Tasks for this exercise
a – In the forum post about Snowden below, what does the writer say would probably have happened had Snowden stayed in the US?
b – In the forum post about Snowden below, condense the paragraph beginning "What would have happened had Snowden stayed in the US" into a short list that keeps its main facts.

Selected extract
--- begin ---

Quote Originally Posted by Husar View Post
What I don't quite get is why America only accepts dead people or comic characters as heroes.

IMO someone who does something heroic and lives on to do even more heroic things is a better hero than someone who dies in the process.
At the very least the former hero saved one more life by saving his own.

What would have happened had Snowden stayed in the US would probably have been a death sentence and he would've had to release all of his documents at once given that he probably couldn't have done it piecemeal out of a federal high security prison. Then the press would've condensed it all into two weeks of shallow reporting before Snowden would've been officially killed as an evil traitor who aided terrorists and the US public would've cared even less about all of it...

Where exactly do I overlook the advantage of that approach?

They are mainly victims of their own complacency.

That and comic book. The Hero always stands up to the bad guys and wins in the end!

Justice will prevail!

Of course none of them have any experience with the federal legal system. Justice doesn’t enter the equation.

Snowden is already tried and convicted by the press and the pundits. He would never receive a jury trial. And none of it would be in open court.

That they are naïve is an understatement.

Despite numerous experiences they continue to believe their government are “The Good Guys”.

--- end ---

Data lines
--- begin ---

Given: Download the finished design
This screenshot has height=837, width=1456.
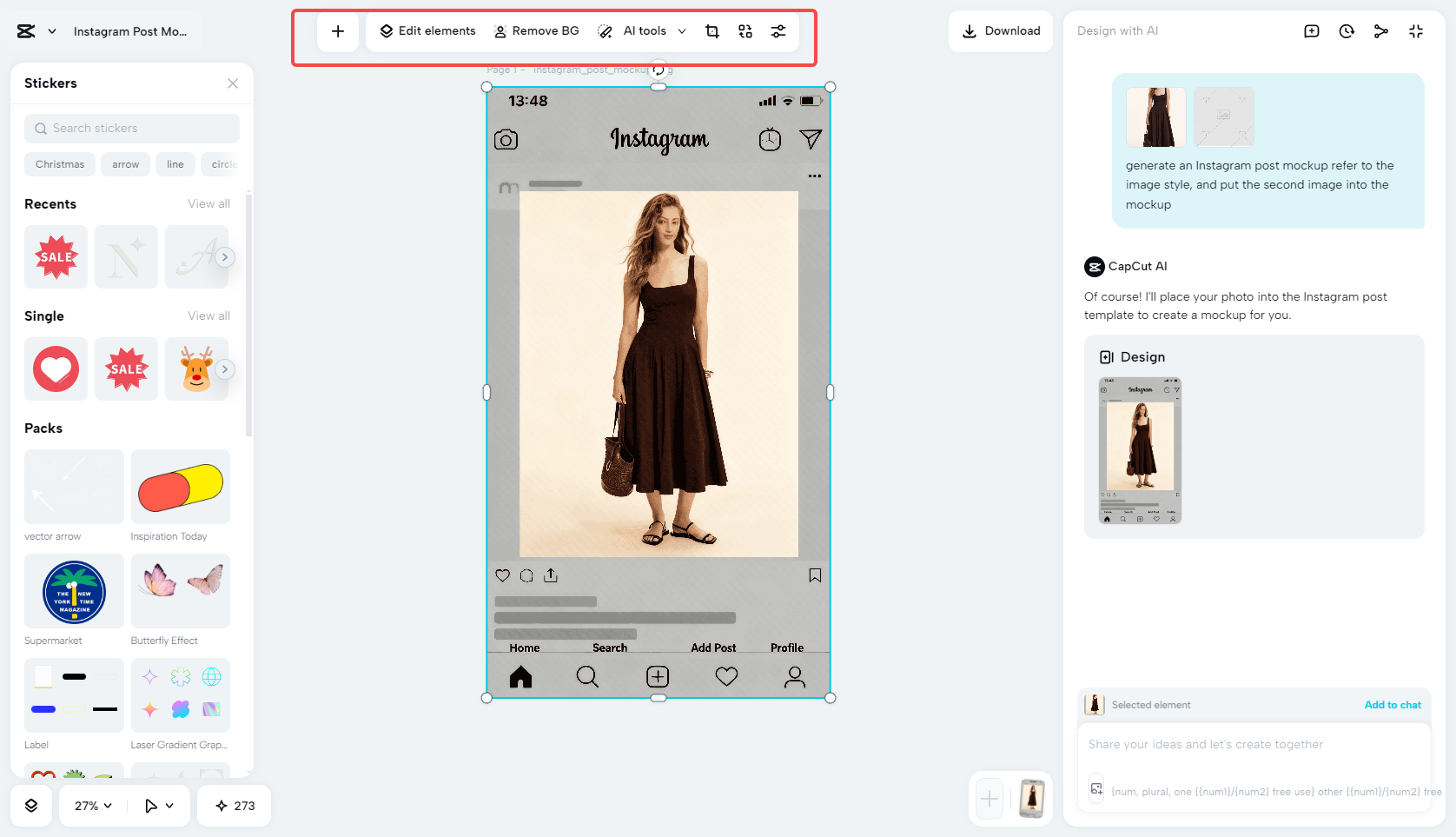Looking at the screenshot, I should 1000,30.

--- end ---

Per-task outputs
a – He would probably have received a death sentence.

b –
- Staying in the US would probably have meant a death sentence for Snowden.
- From a federal high-security prison, he likely could not have released his documents piecemeal, so he would have had to release them all at once.
- The press would then have reduced everything to two weeks of shallow reporting.
- Snowden would have been officially killed as an evil traitor who aided terrorists.
- The US public would have cared even less about the whole matter.